The U4 report delves into the relationship between business integrity and commercial success, and the conclusion is clear – corruption is bad for business. The gains will typically be short-term and in the long run, corruption will almost inevitably lead to higher costs, reduced productivity, and slower growth over time.
“Stronger business integrity is associated with fewer incidents of corruption, lower compliance risks, and lower operational costs,” said U4. “Integrity also can drive innovation and operational efficiency.”
Not only is profitability positively affected, but public reputation and the corporate environmental performance are also enhanced.
“Integrity is a strategic asset for governments and businesses,” said the OECD. “When well designed and effectively implemented, public integrity systems protect democracies from corruption, strengthen trust in public institutions, and support the conditions for growth and fair competition.”
Better investment prospects through integrity
Countries that seize this integrity advantage are better positioned to attract investment, manage corruption risks, and respond credibly to citizens’ expectations, said the organisation. “The now outdated view that corruption ‘greases the wheels’ of the economy by circumventing inefficient regulations has little empirical backing.

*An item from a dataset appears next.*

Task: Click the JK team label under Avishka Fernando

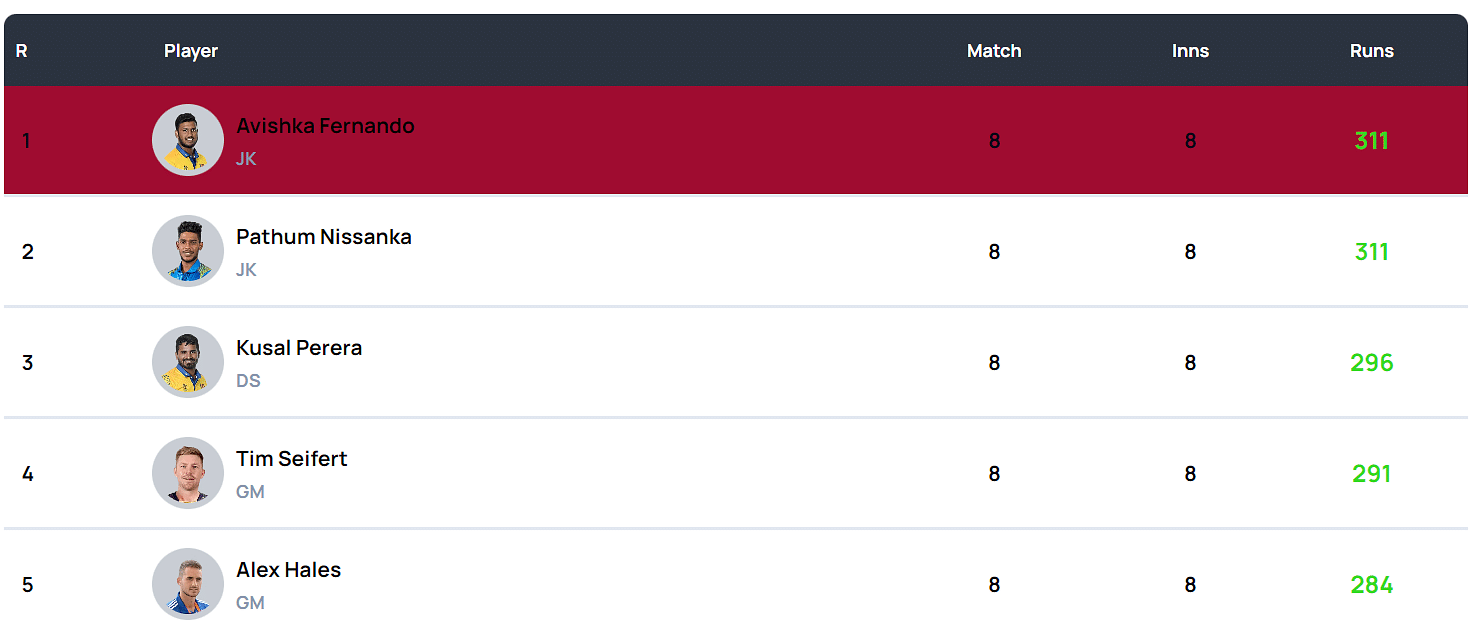Action: click(246, 159)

Rather, the evidence shows that corruption stifles innovation, entrepreneurship, and investment, adds cost and inefficiency, and diverts resources away from intended uses, particularly in countries with low-quality governance.”

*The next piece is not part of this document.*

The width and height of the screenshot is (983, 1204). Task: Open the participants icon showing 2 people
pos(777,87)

Meanwhile, integrity pays off as companies prefer to invest in stable and predictable political and regulatory environments. According to the World Bank’s ongoing enterprise surveys, businesses view corruption as a significant challenge, with 22.7% of firms worldwide singling out corruption as “a major or very severe constraint”.
For countries like South Africa, which struggle with deflated economies and less than ideal levels of foreign investment, it is imperative that an integrity culture be embedded into society as a whole, including government, business, communities, and the public at large, to combat widespread corruption, restore trust in public and private governance, and foster economic growth including job creation.

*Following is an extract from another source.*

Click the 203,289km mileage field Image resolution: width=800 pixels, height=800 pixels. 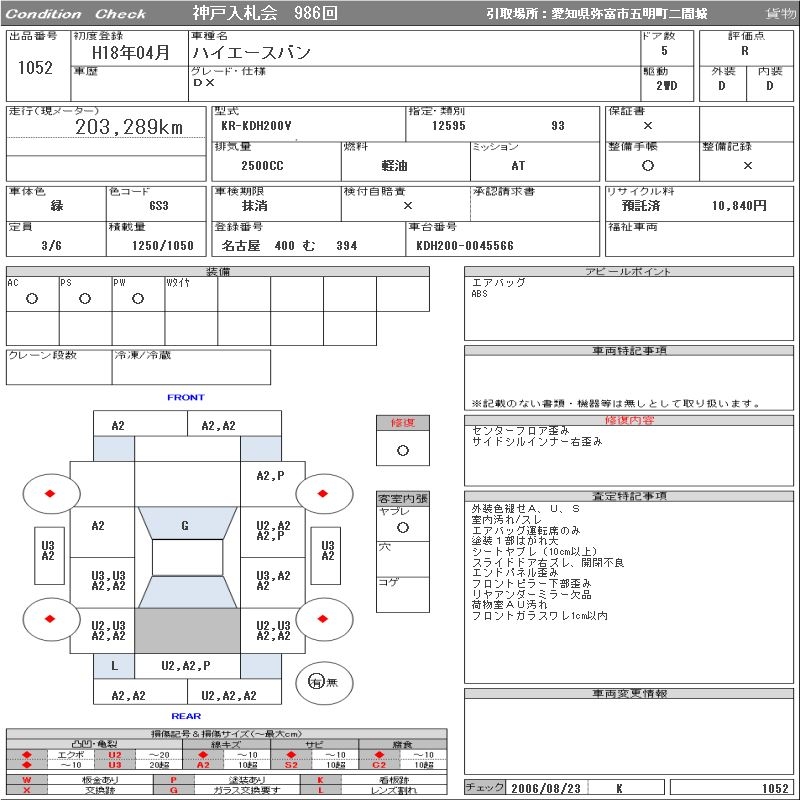pos(129,127)
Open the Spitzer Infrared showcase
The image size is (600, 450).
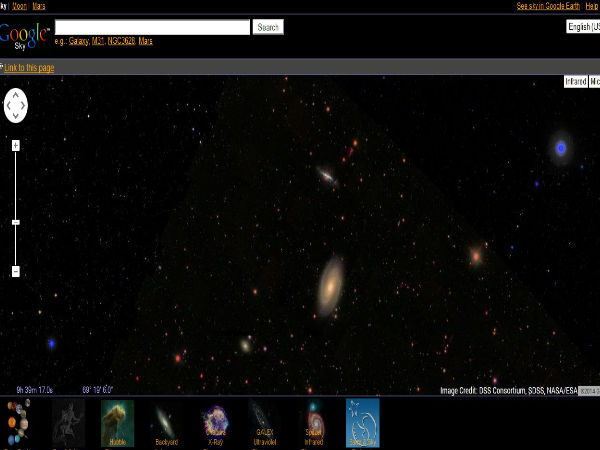[313, 421]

In short, said the OECD, citizens and businesses want governments to uphold and prioritise integrity. “Governments must table bold action and invest in risk-based, results-oriented integrity reforms that address the challenges raised by investors, consumers, and voters, use new technologies for greater impact, and be able to showcase the benefits and work together across jurisdictions.”
To address challenges such as outdated approaches, inefficient governance processes, or poor implementation, governments can:
- Adopt a risk-based, results-oriented approach to anti-corruption – this will focus efforts on the highest corruption risks and most vulnerable areas, use data and resources more effectively, and improve implementation.
- Build resilience in high corruption risk areas – these include the private sector, state-owned enterprises, public-private partnerships, and other high-risk areas such as healthcare or defence. Efforts to enhance fraud prevention, public procurement integrity, and protection from organised crime should be stepped up.
- Increase the uptake of digital tools and improve data quality – improving dataflows and integrating digital tools, such as AI and analytics, in day-to-day integrity functions could boost implementation and increase impact.
- Strengthen practice measures to improve integrity in the justice system – these include the submission of declarations of interests, focus on merit and objectivity in selection and promotion procedures for judges and prosecutors, implementation of standards of conduct, and the strengthening of whistle-blowing mechanisms.